Assisting district authorities to improve access to water and sanitation in rural Tanzania

Access to water and sanitation in rural areas calls for more than a technical fix. Policymakers nowadays increasingly abhor the notion that top-down approaches that downplay local authorities may ever work. We at EScGD have come to the same conclusion after almost a decade of close work with rural District Water Departments in Tanzania.

The district of Same in the Kilimanjaro Region encapsulates a good number of the obstacles to safe water and sanitation in Tanzania. The area became the target of the pilot phase of the Rural Water Supply and Sanitation Program, an intervention by the Tanzanian government that stretched from 2002 through 2008. The pilot program was meant to address long-standing barriers to access – e.g. a dearth of water points, non-functional pumps installed in previous programs, or weaknesses in local capacities for management. The District Water Department was deemed crucial. Local authorities were assisted in this regard by the Spanish NGO Ingeniería Sin Fronteras ApD (ISF-ApD), which implemented a parallel scheme intended to tackle poor sustainability, a chief deficiency of erstwhile interventions.




Thus, our first study characterized the status of water points across the district of Same. The exercise was carried out twice, first as a baseline study by the end of 2006, and subsequently again in July 2009. The second exercise also included the Kigoma and Kibondo Rural districts, up to a total of 3,363 water points. By contrast with conventional approaches to Water Point Mapping, we also measured the usual parameters but also included water quality and year-round functionality – an approach later replicated in Kenya. The analysis provided solid evidence to the hypothesis that functionality rates decrease dramatically over time, and that the service delivery approach underlying past interventions is not particularly helpful for sustainability. Equally interesting, the study also underscored that the existing capacities in the communities substantially shaped long-term sustainability. As a result, ISF-ApD and EScGD pioneered the introduction of an innovative solution, Water and Sanitation Unit Support, comprising members of nine departments, as a strategy to improve community management.

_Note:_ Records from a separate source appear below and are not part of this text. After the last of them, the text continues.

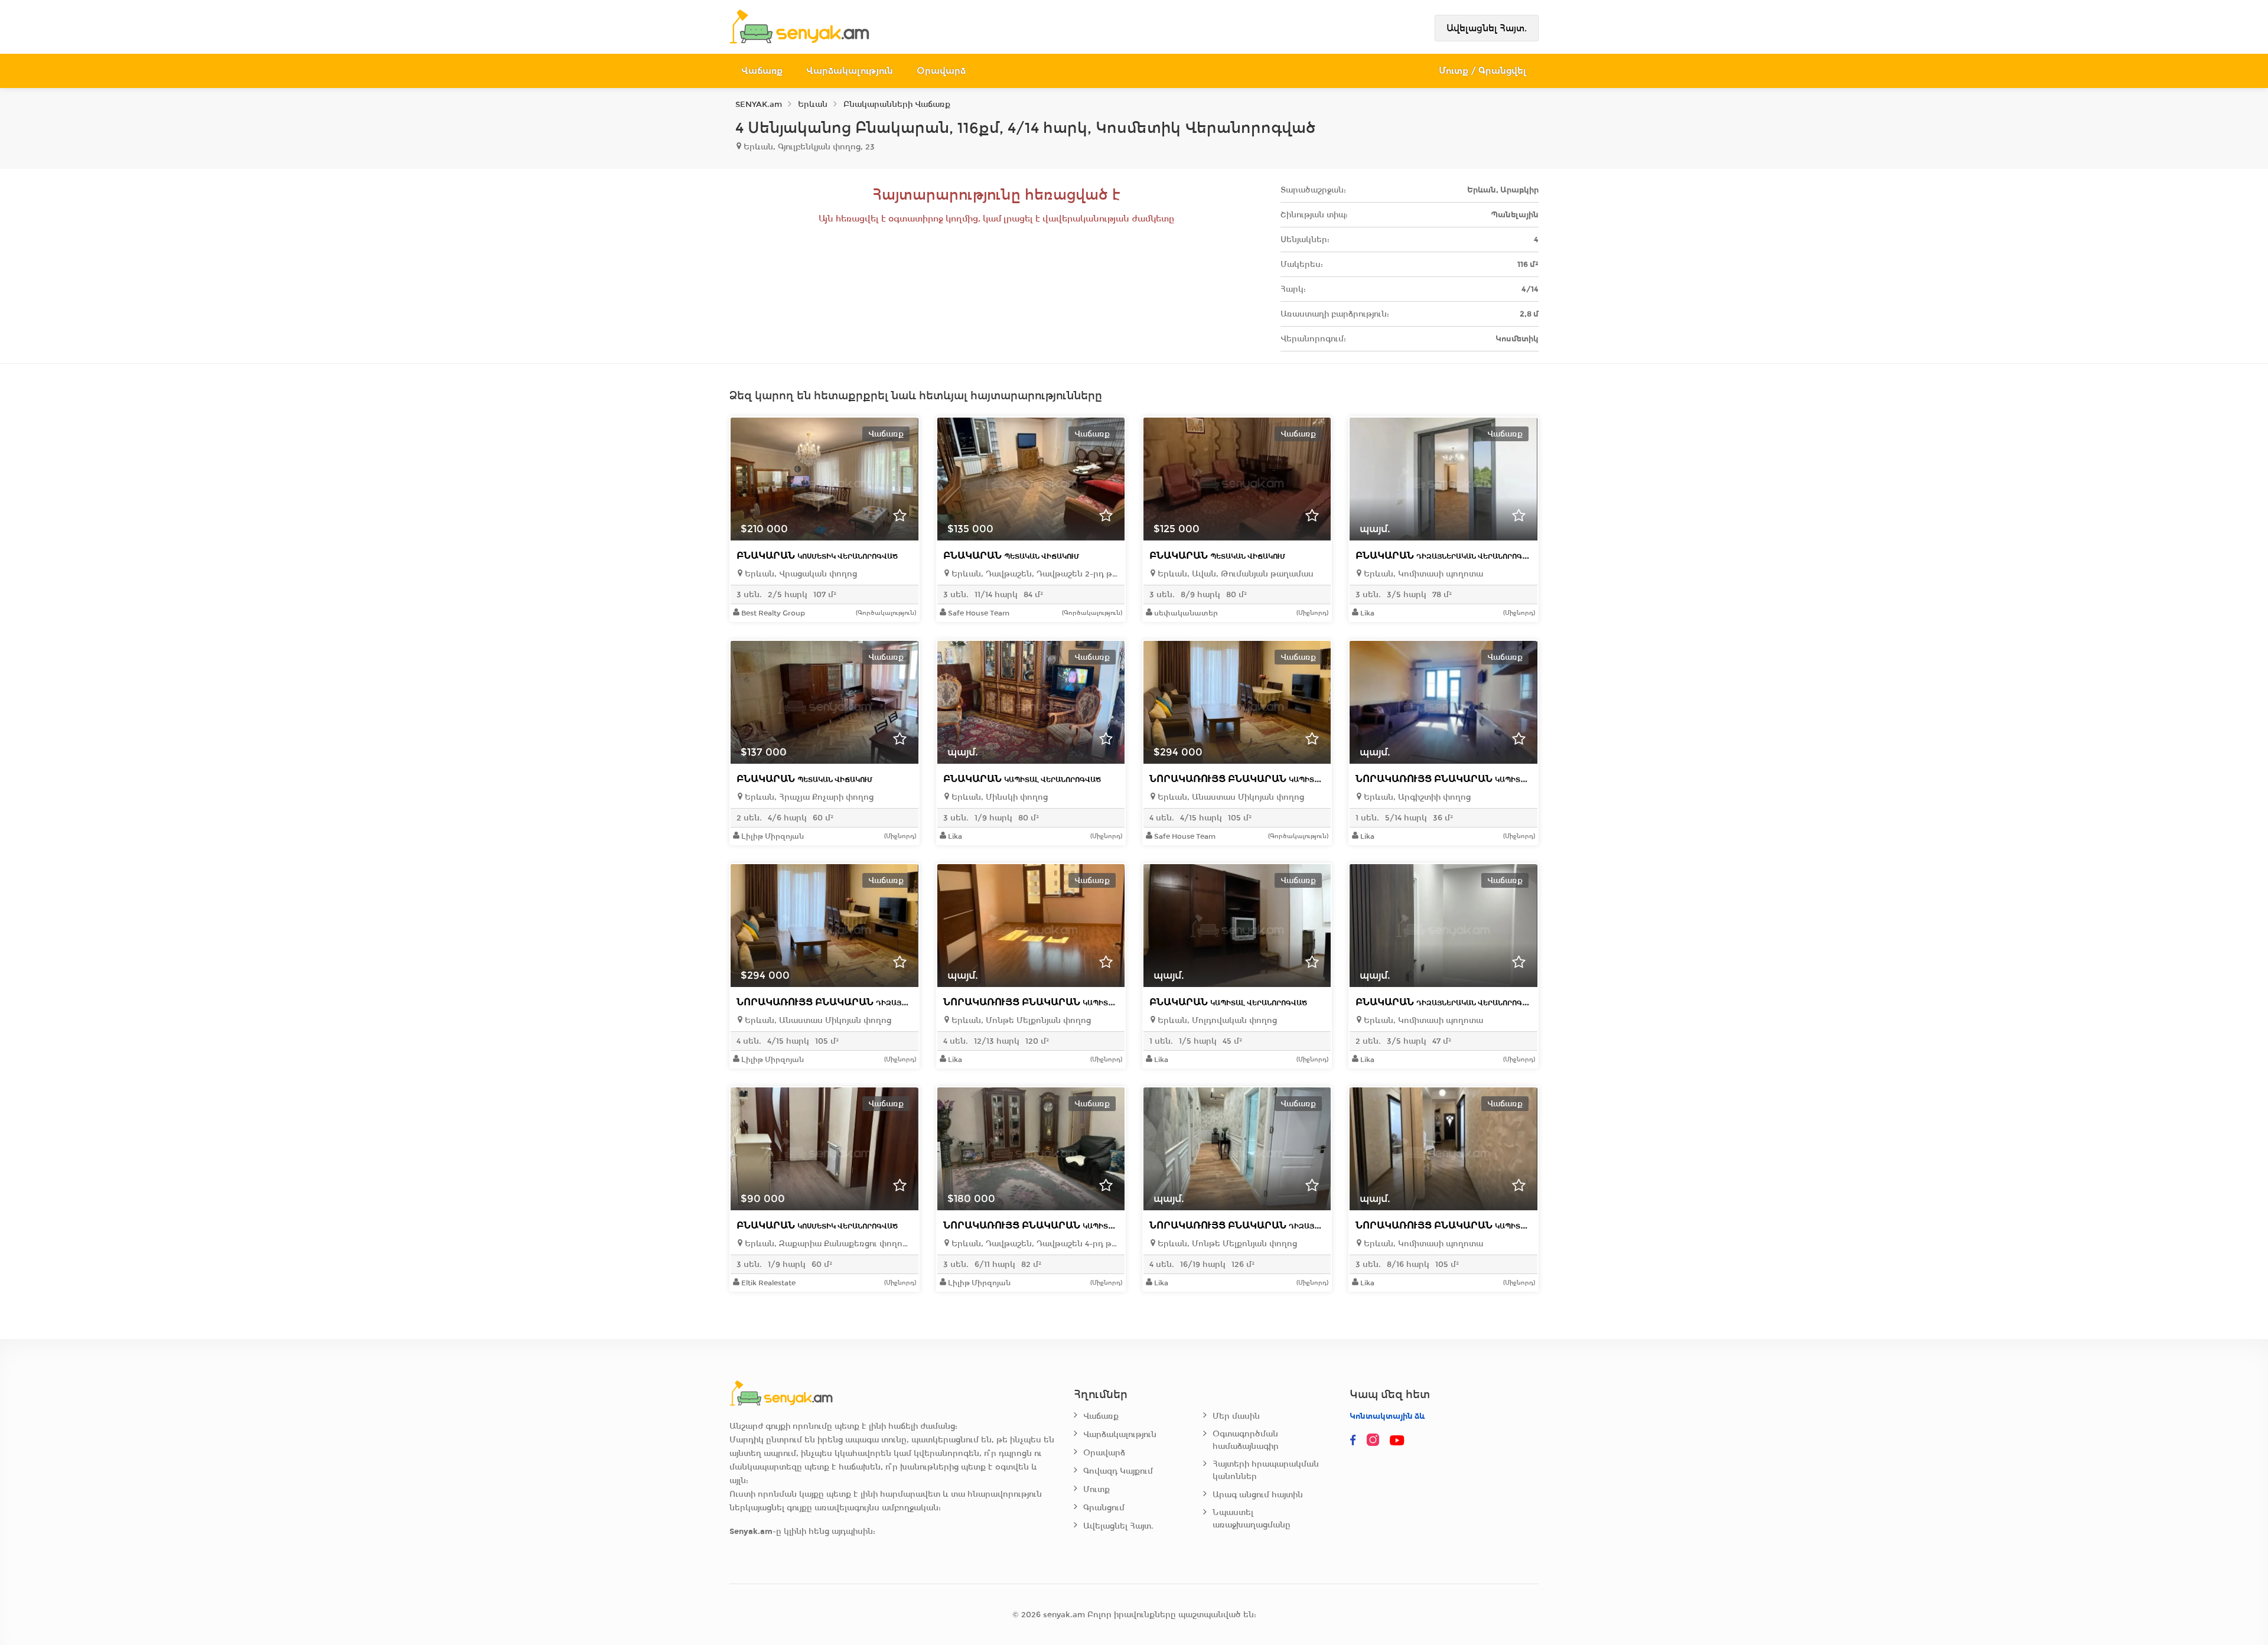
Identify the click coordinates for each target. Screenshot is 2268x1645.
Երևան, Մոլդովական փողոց (1216, 1020)
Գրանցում (1104, 1508)
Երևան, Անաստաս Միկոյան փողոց (1229, 797)
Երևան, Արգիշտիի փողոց (1416, 797)
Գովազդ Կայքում (1118, 1471)
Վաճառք (762, 70)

Our research over the years has also highlighted the relevance of the sociopolitical dimension. The Alejandro Jiménez’s doctoral dissertation in 2010 surfaced how policy incoherence, technical weaknesses in implementation and political influences undermined an allocation of resources based upon considerations of low coverage. Thereby, for instance, those communities that contributed more cash were prioritized. Such evidences connected with a parallel research stream that unveiled that only one third of development funds for water and sanitation actually went to the villages. To tackle those shortcomings, EScGD assisted in the elaboration of a new district plan premised upon needs rather than upon demands.

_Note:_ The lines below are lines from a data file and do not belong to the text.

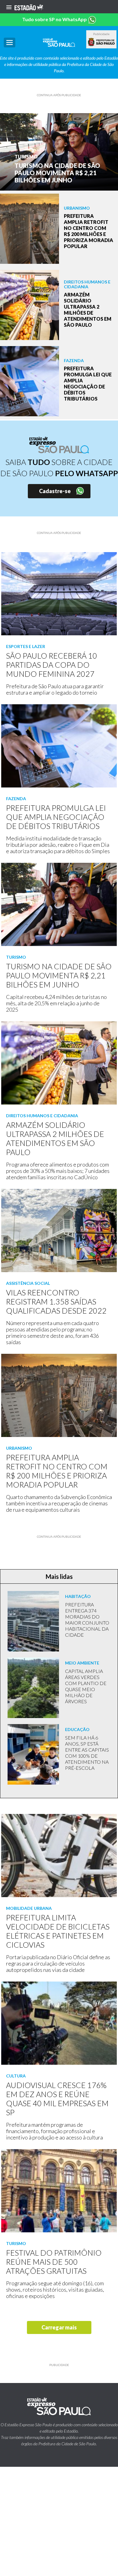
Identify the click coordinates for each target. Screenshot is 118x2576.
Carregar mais (59, 2327)
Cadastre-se (55, 491)
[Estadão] (29, 6)
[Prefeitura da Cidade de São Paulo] (101, 42)
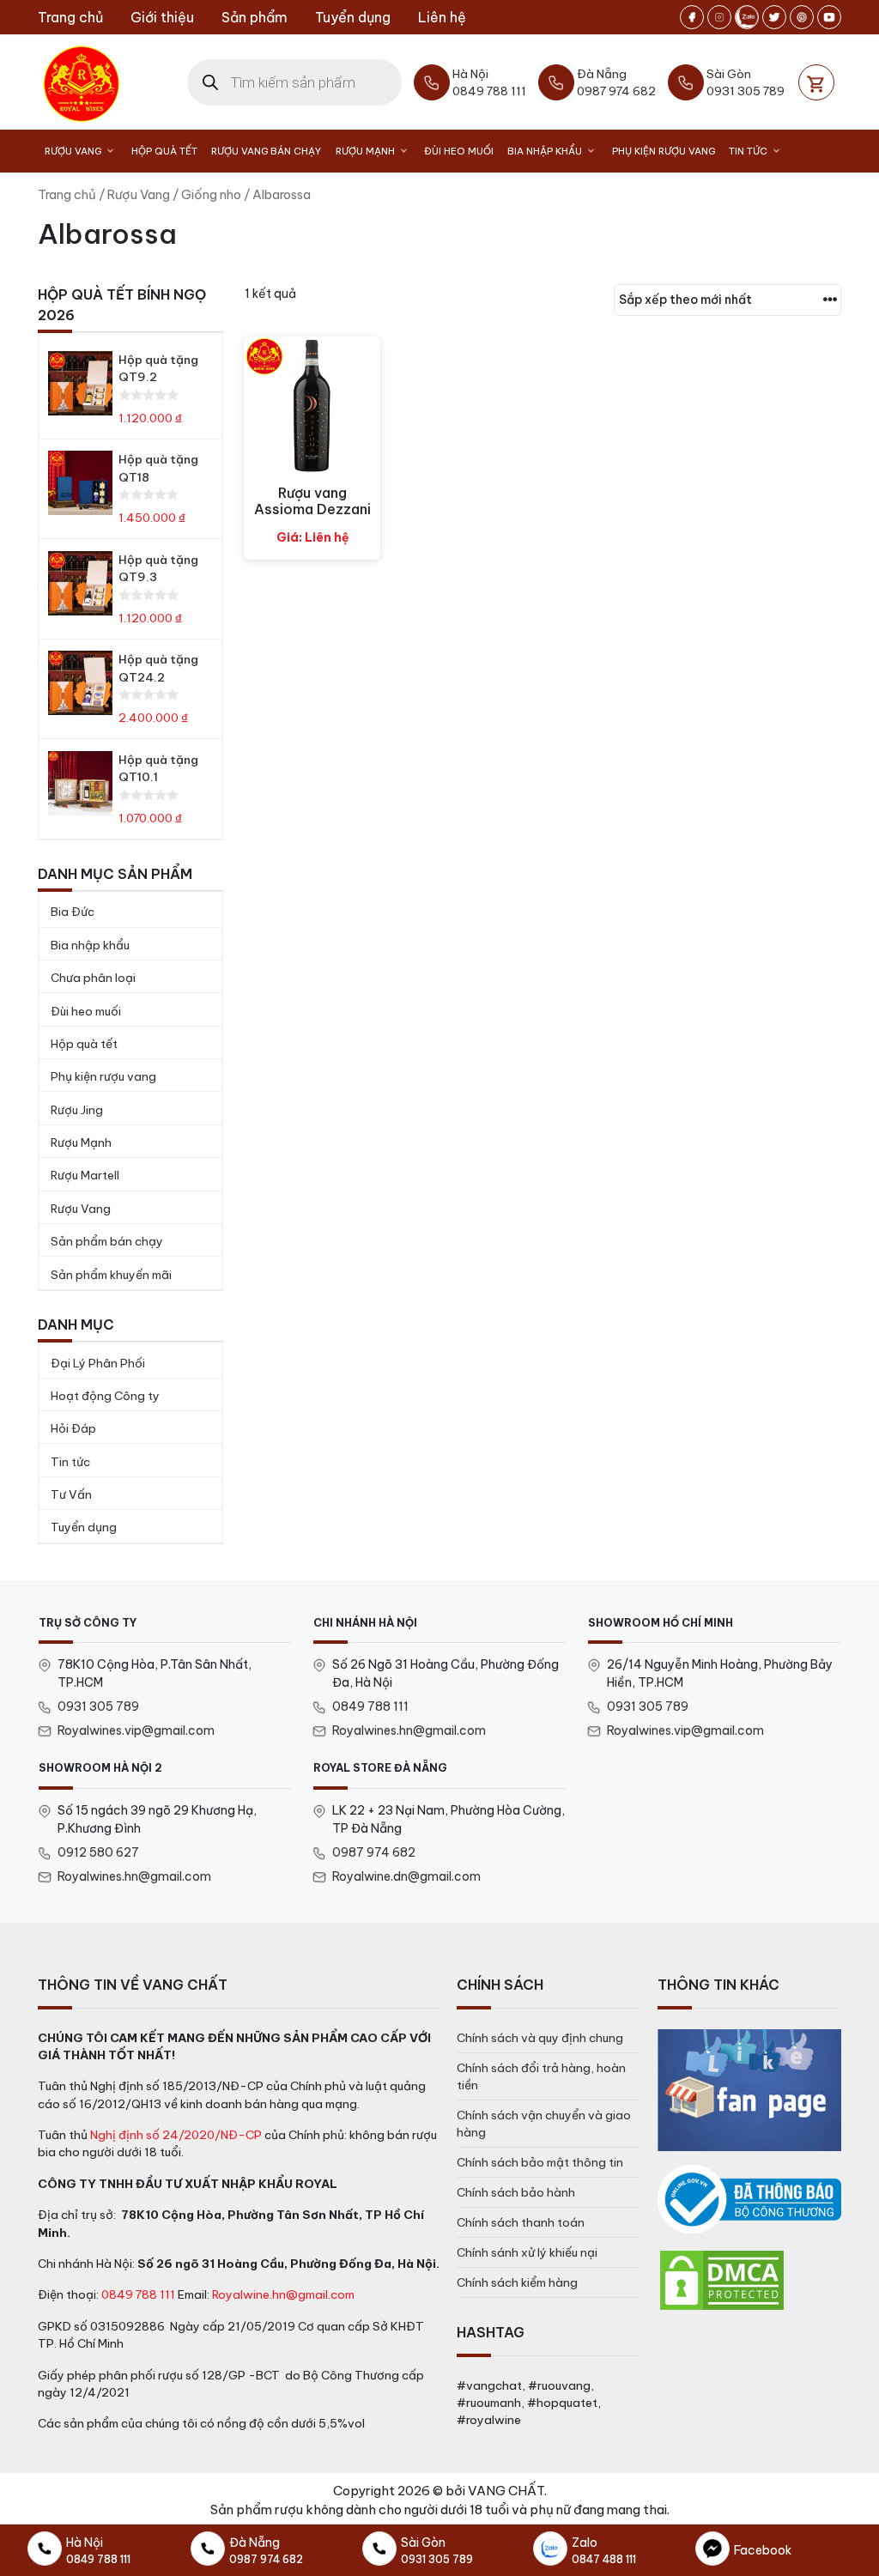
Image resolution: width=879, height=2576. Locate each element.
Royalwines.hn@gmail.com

We do not call however for a neglect of technical analyses. In fact, by examining conventional aspects such as quality – i.e. colony-forming units – and type of technology, we have established that governmental figures for coverage in Tanzania are systematically overestimated. Thus, when quality and seasonality were factored in, coverage fell by 40% on average. If only because of that, more comprehensive methodologies for Water Point Mapping need be adopted – at a cost of only 20 dollars per water point. The charm of technical fixes, nevertheless, cannot obscure the relevance of the policy aspects, particularly at the local level.